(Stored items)
%%

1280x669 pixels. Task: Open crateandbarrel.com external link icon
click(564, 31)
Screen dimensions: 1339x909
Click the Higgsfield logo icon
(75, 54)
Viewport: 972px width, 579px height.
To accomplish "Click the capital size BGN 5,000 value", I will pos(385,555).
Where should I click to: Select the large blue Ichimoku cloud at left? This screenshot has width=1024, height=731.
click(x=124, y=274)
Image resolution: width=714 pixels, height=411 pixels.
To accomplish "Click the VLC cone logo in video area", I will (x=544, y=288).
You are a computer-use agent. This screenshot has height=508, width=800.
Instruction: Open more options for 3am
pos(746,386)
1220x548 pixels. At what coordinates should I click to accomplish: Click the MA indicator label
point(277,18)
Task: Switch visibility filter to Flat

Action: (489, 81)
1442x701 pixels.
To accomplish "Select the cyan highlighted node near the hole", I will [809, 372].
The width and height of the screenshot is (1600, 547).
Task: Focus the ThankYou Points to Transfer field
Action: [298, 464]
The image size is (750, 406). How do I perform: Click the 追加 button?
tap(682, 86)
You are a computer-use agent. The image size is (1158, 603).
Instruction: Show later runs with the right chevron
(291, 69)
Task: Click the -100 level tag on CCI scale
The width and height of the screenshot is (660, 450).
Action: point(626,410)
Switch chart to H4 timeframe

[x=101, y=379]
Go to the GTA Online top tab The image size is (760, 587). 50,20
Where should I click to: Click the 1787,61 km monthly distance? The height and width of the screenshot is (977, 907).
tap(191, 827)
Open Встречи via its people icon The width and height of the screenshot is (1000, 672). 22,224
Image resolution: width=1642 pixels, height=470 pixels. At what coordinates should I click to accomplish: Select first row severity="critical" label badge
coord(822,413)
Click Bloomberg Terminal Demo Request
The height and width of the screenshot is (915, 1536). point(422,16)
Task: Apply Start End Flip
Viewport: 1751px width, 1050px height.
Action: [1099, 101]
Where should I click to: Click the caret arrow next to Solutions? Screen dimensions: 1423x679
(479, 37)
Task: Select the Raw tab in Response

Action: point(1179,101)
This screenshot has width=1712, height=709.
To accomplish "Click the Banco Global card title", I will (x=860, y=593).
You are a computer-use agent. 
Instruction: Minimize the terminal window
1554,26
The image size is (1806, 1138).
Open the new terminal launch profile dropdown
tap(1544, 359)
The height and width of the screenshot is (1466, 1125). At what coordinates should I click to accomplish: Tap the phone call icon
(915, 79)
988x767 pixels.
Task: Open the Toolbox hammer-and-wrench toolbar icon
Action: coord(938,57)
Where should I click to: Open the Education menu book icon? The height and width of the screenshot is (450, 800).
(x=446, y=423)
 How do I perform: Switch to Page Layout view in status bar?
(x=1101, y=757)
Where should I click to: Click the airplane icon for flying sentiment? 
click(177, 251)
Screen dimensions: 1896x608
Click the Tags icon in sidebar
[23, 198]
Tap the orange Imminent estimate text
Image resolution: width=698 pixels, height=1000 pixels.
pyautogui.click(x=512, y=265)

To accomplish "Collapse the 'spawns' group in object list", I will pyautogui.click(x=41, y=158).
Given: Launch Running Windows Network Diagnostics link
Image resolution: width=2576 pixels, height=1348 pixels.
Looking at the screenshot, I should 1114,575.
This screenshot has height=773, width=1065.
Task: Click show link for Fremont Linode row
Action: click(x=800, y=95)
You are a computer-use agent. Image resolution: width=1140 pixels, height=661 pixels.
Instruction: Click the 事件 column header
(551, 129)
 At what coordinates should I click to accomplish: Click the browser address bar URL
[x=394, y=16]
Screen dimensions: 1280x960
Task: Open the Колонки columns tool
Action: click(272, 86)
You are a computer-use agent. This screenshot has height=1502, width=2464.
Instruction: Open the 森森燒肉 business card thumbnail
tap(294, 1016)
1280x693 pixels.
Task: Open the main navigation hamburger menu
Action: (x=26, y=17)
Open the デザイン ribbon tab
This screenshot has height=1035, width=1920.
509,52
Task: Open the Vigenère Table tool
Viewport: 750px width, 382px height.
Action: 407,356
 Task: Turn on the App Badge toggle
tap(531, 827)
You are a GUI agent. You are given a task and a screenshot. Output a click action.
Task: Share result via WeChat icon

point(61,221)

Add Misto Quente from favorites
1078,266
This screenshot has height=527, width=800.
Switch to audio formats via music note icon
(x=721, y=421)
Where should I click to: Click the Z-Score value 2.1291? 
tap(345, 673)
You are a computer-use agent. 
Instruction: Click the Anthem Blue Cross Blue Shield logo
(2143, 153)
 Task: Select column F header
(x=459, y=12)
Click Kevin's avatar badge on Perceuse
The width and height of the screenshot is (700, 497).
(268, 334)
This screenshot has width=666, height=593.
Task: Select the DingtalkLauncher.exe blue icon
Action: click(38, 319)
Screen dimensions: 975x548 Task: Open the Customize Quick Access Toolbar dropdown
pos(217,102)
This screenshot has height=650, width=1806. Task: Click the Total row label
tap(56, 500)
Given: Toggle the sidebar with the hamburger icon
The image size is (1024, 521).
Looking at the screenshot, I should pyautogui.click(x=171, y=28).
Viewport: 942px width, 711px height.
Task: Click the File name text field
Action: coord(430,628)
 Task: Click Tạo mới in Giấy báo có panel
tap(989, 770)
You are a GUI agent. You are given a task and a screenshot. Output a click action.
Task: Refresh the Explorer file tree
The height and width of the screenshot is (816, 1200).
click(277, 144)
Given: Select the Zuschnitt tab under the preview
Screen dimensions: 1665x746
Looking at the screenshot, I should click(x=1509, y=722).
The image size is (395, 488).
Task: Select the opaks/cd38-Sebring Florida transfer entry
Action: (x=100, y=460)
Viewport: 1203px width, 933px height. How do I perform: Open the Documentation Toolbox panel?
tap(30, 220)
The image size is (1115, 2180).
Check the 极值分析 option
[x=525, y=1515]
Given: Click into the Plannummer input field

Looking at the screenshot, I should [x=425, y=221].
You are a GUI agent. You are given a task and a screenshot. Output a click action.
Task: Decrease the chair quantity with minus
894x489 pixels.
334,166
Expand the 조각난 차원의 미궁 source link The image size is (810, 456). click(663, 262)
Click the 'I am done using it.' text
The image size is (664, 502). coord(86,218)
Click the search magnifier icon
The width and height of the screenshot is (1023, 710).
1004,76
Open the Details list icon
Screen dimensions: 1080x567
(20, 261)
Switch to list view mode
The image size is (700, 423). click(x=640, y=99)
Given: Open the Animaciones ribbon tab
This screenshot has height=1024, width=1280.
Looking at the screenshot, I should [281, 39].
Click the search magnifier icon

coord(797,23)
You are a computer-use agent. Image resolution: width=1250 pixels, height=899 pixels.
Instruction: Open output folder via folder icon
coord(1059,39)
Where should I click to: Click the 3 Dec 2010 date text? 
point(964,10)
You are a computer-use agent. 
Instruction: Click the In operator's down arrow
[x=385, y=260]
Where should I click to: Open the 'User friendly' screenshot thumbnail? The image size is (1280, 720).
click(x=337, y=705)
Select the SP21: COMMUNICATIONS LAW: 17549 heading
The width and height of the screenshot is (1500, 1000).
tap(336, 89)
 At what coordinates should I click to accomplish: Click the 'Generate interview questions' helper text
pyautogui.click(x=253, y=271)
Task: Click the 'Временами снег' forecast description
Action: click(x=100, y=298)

%%

### DIRECTIONS FOR THIS TASK
Above are some records. Copy each of their lines that holds the string "ribbon".

### REPLY
Open the デザイン ribbon tab
Given: Open the Animaciones ribbon tab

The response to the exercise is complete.